**Selected passage**.
------------------------------

- Born: Kea, Ottoman Empire
- Died: 11 June 1810 Shumla, Ottoman Empire
- Allegiance: Russian Empire
- Service years: 1781 – 1810
- Rank: Major general
- Conflicts: Russo-Turkish War (1787–1792); War of the Third Coalition; Russo-Turkish War (1806–1812);

= Emmanouil Papadopoulos (Russian general) =

Greek born Russian major general

Emmanouil Papadopoulos (Εμμανουήλ Παπαδόπουλος, Эммануил Григорьевич Папандопуло; died 11 June 1810) was a Greek officer in Imperial Russian service. Born on the Ottoman island of Kea, Papadopoulos chose to depart with the Russian troops who had briefly occupied it when he was a teenager.

He then pursued a military career, graduating from the Cadet Corps of Foreign Co-religionists. He fought in the Russo-Turkish War of 1787–1792, the War of the Third Coalition and the Russo-Turkish War of 1806–1812. He rose to the rank of major general before being killed in action on 11 June 1810.

==Life and career==
Papadopoulos was born into a Greek family on the Aegean island of Kea, Ottoman Empire. Kea was among the islands occupied for several years by the Russians during the Russo-Turkish War of 1768–1774, before they were returned to Ottoman control in the Treaty of Küçük Kaynarca. Papadopoulos, who must have been around fifteen at the time, probably accompanied the departing Russians. He was educated in the Greek Gymnasium established by Grigory Potemkin and attached to the Cadet Corps of Foreign Co-religionists graduating as an engineer. In 1781 he entered the officer corps, later transferring to the infantry.

During the Russo-Turkish War of 1787–1792, he took part in the Siege of Ochakov (1788) and other battles against the Ottomans. For his distinguished actions near Koushan, he was promoted to the general staff. Upon the conclusion of peace with the Sublime Porte, Papadopoulos became a liaison officer in the Russian embassy in Constantinople where he served between 1793 and 1794. He also composed a description of the two major roads leading to the city.

He went on to command the Ladozhskii Musketeer Regiment. With the outbreak of the War of the Third Coalition in 1803, Papadopoulos formed a battalion and an artillery command with twelve guns from the garrison of Kamenets, with which he went to Corfu (part of the Russian-dominated Septinsular Republic). There in 1804 he was engaged in organizing the Republic's regular army, and the Greek Legion, the following year he also assumed command of the allied Greek troops on the Greek mainland. In the same year he was promoted to major general. In 1804 he also published in Corfu, in Greek and Italian, a military manual for the instruction of the Greeks in modern warfare (Διδασκαλία στρατιωτική προς χρήσιν των Ελλήνων, "Military Teaching for the use of the Greeks"). The manual facilitated the transition of the unit's organization from the previous Venetian model to the Russian one. In 1805, he published the Legion's regulations (Ερμηνεία της συνισταμένης Λεγεώνος των Ηπειρωτο-Σουλιωτών και Χιμαρο-Πελοποννησίων, "Explanation of the combined Legion of Epirote-Souliots and Himariot-Peloponnesians"), where he exhorted its readers to remember that they are descendants of the ancient Greeks, to emulate the deeds of the celebrated Pyrrhus and Skanderbeg, and bring new glory to the Greek name.

------------------------------

**Description of the task**. Please quote the passage about Emmanouil Papadopoulos, starting with "During the Russo-Turkish War of 1787–1792, he" and going on through "to the city.".

**Supplied records**.
------------------------------

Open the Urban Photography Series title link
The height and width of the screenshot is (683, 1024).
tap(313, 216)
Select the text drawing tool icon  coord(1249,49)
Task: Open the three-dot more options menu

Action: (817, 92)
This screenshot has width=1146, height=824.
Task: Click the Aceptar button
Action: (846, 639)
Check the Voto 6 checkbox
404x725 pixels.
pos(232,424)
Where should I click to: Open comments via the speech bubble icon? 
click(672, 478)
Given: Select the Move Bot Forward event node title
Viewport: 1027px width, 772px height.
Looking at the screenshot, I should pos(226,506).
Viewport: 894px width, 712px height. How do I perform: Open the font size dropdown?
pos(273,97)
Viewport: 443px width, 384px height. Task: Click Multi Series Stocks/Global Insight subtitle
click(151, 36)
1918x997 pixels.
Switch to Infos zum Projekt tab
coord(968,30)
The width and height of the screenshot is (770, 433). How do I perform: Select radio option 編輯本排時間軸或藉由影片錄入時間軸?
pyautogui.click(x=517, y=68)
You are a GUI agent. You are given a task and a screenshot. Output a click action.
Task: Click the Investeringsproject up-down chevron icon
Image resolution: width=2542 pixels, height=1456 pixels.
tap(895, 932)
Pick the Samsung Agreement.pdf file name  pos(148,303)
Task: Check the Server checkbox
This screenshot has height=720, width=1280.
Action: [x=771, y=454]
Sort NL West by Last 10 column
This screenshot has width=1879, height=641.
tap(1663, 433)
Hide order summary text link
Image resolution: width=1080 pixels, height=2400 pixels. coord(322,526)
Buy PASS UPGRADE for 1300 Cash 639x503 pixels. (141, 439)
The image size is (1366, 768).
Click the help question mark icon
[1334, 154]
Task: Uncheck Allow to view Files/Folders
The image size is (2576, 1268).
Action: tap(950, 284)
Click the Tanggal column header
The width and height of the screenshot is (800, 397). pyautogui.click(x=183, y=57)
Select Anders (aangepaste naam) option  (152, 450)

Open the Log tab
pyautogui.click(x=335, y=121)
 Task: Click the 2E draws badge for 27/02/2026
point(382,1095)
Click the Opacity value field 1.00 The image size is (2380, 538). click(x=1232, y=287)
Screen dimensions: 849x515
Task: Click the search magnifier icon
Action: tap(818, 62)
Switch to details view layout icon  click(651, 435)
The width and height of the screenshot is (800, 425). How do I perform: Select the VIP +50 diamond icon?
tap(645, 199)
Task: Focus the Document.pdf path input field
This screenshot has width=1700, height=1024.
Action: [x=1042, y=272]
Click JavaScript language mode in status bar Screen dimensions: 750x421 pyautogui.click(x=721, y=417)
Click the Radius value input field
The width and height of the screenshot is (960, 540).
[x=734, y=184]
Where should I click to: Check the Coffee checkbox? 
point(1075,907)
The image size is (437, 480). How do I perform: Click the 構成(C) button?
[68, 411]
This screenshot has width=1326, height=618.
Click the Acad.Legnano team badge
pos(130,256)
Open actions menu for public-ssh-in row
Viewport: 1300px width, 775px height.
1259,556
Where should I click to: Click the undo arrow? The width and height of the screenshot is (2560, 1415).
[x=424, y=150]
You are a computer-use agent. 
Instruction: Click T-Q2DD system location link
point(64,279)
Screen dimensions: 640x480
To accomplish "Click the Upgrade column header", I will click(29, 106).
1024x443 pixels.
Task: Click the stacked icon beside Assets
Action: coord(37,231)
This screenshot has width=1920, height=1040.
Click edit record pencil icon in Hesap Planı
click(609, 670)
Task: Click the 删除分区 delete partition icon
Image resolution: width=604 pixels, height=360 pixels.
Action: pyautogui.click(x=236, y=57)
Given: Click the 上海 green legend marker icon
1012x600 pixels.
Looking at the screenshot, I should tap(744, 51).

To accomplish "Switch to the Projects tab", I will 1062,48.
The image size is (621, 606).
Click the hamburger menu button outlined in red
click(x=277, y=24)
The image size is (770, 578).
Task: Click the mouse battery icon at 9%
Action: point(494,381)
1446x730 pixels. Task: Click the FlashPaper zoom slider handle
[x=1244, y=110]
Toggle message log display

------------------------------

**Written answer**.
During the Russo-Turkish War of 1787–1792, he took part in the Siege of Ochakov (1788) and other battles against the Ottomans. For his distinguished actions near Koushan, he was promoted to the general staff. Upon the conclusion of peace with the Sublime Porte, Papadopoulos became a liaison officer in the Russian embassy in Constantinople where he served between 1793 and 1794. He also composed a description of the two major roads leading to the city.